---------- INPUT
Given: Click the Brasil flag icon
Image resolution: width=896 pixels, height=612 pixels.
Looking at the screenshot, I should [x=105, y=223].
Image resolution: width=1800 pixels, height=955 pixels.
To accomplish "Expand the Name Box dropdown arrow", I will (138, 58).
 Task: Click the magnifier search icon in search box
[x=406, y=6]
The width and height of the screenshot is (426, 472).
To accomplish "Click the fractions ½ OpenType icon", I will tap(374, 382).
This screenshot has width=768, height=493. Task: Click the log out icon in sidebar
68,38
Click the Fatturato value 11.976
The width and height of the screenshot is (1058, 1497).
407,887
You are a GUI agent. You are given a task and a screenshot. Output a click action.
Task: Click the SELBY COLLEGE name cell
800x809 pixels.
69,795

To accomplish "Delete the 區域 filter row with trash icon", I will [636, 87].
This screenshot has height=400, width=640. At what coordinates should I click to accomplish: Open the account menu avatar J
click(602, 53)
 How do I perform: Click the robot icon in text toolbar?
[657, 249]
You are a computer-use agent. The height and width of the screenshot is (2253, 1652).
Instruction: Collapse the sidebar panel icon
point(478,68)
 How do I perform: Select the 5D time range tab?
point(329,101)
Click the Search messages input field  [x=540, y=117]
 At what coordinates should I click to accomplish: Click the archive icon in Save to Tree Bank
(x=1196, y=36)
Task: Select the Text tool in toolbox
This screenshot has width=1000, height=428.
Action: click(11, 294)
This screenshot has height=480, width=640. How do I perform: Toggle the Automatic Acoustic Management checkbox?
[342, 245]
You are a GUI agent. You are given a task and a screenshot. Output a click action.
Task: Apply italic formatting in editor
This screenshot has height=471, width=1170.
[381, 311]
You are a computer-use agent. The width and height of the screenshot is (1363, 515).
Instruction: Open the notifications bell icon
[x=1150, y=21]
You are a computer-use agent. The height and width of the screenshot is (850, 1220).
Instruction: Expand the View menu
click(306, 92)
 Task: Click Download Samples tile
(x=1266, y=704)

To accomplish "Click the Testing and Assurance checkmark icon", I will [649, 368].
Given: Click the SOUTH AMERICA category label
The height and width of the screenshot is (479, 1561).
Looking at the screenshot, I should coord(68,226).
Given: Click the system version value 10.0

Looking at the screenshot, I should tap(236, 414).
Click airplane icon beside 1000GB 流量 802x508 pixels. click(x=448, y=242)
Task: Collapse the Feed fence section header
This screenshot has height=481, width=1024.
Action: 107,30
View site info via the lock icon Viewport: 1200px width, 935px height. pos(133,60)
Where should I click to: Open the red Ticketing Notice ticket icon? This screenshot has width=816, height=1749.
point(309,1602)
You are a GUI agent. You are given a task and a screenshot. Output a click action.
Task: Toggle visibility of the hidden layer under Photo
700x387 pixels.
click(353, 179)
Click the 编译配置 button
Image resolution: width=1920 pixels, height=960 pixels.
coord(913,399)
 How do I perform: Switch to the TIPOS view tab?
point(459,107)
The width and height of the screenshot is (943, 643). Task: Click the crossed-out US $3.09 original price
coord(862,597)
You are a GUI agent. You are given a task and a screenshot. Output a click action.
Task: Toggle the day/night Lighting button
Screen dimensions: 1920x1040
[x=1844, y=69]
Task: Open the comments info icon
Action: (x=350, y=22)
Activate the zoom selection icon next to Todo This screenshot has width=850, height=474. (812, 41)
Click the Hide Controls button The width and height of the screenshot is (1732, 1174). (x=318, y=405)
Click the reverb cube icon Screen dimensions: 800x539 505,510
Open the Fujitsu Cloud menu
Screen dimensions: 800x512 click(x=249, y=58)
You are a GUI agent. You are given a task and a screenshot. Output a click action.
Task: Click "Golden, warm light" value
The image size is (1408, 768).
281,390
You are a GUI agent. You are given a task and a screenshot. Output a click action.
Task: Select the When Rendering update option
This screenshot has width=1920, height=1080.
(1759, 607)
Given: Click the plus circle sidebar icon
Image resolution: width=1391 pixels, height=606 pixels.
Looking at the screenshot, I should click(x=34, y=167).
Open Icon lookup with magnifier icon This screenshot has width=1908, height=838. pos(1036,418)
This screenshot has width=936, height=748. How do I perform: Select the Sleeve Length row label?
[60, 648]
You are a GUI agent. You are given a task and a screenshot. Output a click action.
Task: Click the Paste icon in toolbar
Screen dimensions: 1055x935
--------------------
§ **DIRECTIONS**
Return nothing but the lines from the start of the listing above through the line containing "The width and height of the screenshot is (426, 472).", exactly as given.

§ **SOLUTION TO THIS EXERCISE**
Given: Click the Brasil flag icon
Image resolution: width=896 pixels, height=612 pixels.
Looking at the screenshot, I should [x=105, y=223].
Image resolution: width=1800 pixels, height=955 pixels.
To accomplish "Expand the Name Box dropdown arrow", I will (138, 58).
 Task: Click the magnifier search icon in search box
[x=406, y=6]
The width and height of the screenshot is (426, 472).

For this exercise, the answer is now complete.